半世紀の歴史を持つFortranはCOBOLと並んで, 過去の遺物だと思われている. 大規模な数値計算では, Fortranは現役である. 正確な統計はないが, 地球シミュレータで実行されている大規模な計算のほとんどはFortranで書かれている. Cで書かれているものがいくつかあり, その中には最適化のために一部をFortranで書き直したものがあるそうだ.
パソコンでは, コンパイル不要なスクリプト言語が, さまざまな用途に使われている. パソコンの計算性能が向上し, スクリプト言語でも実用的な計算ができる. しかし, 計算量の大きな問題を解くときは, CやFortranで書いたプログラムの方が圧倒的に速く計算が終了する.
コンパイルは簡単なプログラムならほぼ瞬時に終わるので, プログラムの作成 (修正) と実行のサイクルにおいて, 妨げにはならない. Fortran 77はオブジェクト指向ではないが, サブルーチンは, 十分再利用されてきた. Fortran 90以降はmoduleが導入され, 再利用がしやすくなっている. Fortranは77以前のイメージがつきまとうが, 95, 2003, そして2008と進化を続けている.
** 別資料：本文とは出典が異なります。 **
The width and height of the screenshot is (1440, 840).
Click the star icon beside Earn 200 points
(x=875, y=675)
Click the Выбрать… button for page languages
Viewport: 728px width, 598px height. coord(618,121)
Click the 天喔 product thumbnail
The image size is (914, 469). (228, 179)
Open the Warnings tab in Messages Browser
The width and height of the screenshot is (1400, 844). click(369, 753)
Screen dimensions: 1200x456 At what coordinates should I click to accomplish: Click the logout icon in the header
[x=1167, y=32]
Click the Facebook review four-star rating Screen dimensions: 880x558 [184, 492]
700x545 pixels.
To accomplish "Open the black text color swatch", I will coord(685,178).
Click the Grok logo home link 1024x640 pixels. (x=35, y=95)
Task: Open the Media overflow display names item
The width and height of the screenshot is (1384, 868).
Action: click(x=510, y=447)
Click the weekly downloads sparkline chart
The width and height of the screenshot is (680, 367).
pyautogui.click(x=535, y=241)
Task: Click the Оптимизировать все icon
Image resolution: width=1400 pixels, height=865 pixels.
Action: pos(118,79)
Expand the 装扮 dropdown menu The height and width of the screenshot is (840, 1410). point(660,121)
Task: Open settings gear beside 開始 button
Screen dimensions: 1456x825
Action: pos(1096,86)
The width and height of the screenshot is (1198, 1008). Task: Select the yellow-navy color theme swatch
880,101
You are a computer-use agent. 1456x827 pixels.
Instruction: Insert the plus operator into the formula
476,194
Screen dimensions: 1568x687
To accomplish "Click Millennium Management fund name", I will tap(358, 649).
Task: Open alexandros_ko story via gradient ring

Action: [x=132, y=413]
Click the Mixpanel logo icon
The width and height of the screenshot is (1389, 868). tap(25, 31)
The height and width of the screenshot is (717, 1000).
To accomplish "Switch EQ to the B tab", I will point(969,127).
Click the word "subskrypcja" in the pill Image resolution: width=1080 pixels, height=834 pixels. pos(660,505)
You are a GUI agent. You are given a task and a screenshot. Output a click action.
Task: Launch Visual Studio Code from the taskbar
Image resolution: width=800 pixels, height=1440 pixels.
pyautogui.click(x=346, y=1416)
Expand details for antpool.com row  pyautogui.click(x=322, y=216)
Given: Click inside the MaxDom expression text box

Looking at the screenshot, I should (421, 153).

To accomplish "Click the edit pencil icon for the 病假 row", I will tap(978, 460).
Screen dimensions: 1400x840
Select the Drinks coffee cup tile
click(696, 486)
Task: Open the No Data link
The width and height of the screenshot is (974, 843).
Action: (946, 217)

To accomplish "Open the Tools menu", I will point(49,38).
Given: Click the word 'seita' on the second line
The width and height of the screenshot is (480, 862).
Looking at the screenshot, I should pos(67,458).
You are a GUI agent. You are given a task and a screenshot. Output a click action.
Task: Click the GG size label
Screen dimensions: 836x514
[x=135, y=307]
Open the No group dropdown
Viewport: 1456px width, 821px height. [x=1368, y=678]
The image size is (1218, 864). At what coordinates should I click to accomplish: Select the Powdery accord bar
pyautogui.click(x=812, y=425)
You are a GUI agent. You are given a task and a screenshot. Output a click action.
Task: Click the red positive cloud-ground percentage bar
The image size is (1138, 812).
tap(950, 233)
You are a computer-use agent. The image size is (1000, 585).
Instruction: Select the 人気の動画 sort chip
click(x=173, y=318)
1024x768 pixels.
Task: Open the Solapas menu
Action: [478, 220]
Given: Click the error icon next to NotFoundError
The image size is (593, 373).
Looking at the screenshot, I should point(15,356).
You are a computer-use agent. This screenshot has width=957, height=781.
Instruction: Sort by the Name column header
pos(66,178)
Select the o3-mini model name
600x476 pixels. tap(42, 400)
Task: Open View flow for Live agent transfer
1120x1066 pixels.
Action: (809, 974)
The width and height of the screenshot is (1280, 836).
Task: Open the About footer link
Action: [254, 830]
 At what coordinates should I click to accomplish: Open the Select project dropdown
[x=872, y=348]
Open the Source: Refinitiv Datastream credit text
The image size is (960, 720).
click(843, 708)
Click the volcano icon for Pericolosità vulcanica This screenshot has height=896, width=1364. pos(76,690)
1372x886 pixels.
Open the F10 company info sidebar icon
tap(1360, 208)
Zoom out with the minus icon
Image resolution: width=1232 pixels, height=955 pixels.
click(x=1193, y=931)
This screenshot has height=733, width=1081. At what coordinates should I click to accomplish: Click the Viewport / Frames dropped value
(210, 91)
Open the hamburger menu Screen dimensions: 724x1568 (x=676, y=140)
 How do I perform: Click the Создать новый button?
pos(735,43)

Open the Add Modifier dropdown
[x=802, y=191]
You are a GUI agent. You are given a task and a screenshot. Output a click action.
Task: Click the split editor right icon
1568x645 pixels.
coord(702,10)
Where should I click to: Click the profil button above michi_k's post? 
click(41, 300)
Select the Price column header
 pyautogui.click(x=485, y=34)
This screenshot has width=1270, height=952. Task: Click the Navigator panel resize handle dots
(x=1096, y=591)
スクリプト言語にもさまざまなライブラリへのラッパが提供されていて, 手軽に利用できるようになっているが, CやFortranの資産を利用しているものが多い. それらの資産は, ラッパの作り方の作法を覚えなくても, CやFortranからはそれぞれ直接利用できる. CからFortranのサブルーチンや関数, FortranからCの関数を呼び出すことは, それほど難しくない. CとFortran 77との相互利用の規約はよく知られているし, Fortran 2003ではCとの相互運用性が高められている.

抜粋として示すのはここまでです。